To date, no adverse effects have been attributed to the use of corticosteroids in children with croup.
Theoretical concerns include a possible increased risk of complications of varicella (bacterial
superinfection, disseminated varicella) in a child with recent exposure.

Adding nebulised epinephrine (adrenaline)


In moderate and severe croup, nebulised epinephrine should be administered with dexamethasone as
it provides temporary relief of symptoms of airway obstruction. [71] [72] A clear reduction in stridor and
sternal/intercostal recession should be evident within 10 to 30 minutes following administration.[38] The
clinical effects of nebulised epinephrine last on average at least 1 hour, but usually subside 2 hours
after administration.[34] On average, symptoms return to their baseline, without evidence of a rebound
effect.[74] [34] [75] [76] [77] [78]

Although racemic epinephrine has traditionally been used to treat children with croup, L-epinephrine is
as effective in moderate to severe croup.[79] In some countries, L-epinephrine availability may be limited.
The same dose of nebulised epinephrine is used regardless of weight, as the effective dose of drug
delivered to the airway is regulated by individual tidal volume.[80] [81] [82] [83] No adverse effects have
been noted when given one dose at a time.[79] [73] [74] [84] [60] [85] [86] Caution should be used with
multiple doses of nebulised epinephrine. There have been no reports of complications associated with the
use of L-epinephrine in children with known cardiac conditions. However, careful observation is advisable
if epinephrine treatment is deemed necessary.

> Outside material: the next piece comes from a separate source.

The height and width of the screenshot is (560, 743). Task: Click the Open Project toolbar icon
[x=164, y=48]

In children who do not respond to combination treatment within a few hours following administration, a
refocused assessment should take place to rule out alternate diagnoses.

Impending respiratory failure


In children progressing to asynchronous chest wall and abdominal movement, fatigue, and signs of
hypoxia (pallor or cyanosis) and hypercapnia (decreased level of consciousness secondary to rising
PaCO₂), endotracheal intubation may be necessary to secure the airway.

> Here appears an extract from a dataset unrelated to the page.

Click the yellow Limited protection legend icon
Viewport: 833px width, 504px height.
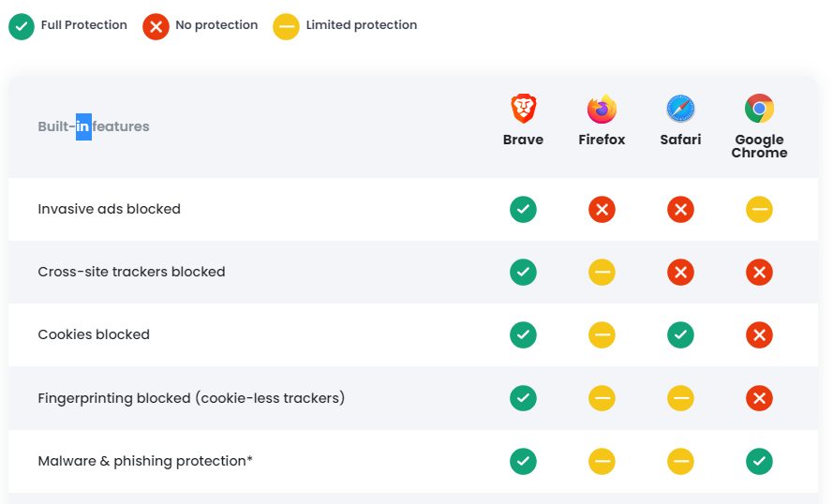286,26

Treatments with no added benefit


Historically mist or humidified air have been widely employed, but there is now convincing evidence that
these are ineffective[19] [88] [89] [90] [91] [92] [93] and even harmful in some instances. For example,
hot humidified air carries an increased risk of scald injuries[94] and mist tents promote mould growth if
improperly cleaned.[93] Additionally, being enclosed in a cold, wet space separated from the carer may
increase a child's agitation.

Antibiotics, beta-2 agonists, and decongestants have not been studied and their use should be
discouraged.[19] [44] [45] [46] [47]

Heliox (a defined mixture of helium and oxygen) has been studied as an adjunctive therapy in severe
airway obstruction.[85] [95] Helium is an inert gas that has no recognised pharmaceutical properties.
MANAGEMENT

Heliox usually contains 70% helium, limiting the fractional concentration of oxygen to maximal 30%.
Compared with nitrogen, the major gas found in room air, the lower-density helium gas decreases the
turbulence of airflow over the narrowed airways, which theoretically should result in decreased work of
breathing. However, heliox has not yet been shown to confer improvements over standard therapies,[96]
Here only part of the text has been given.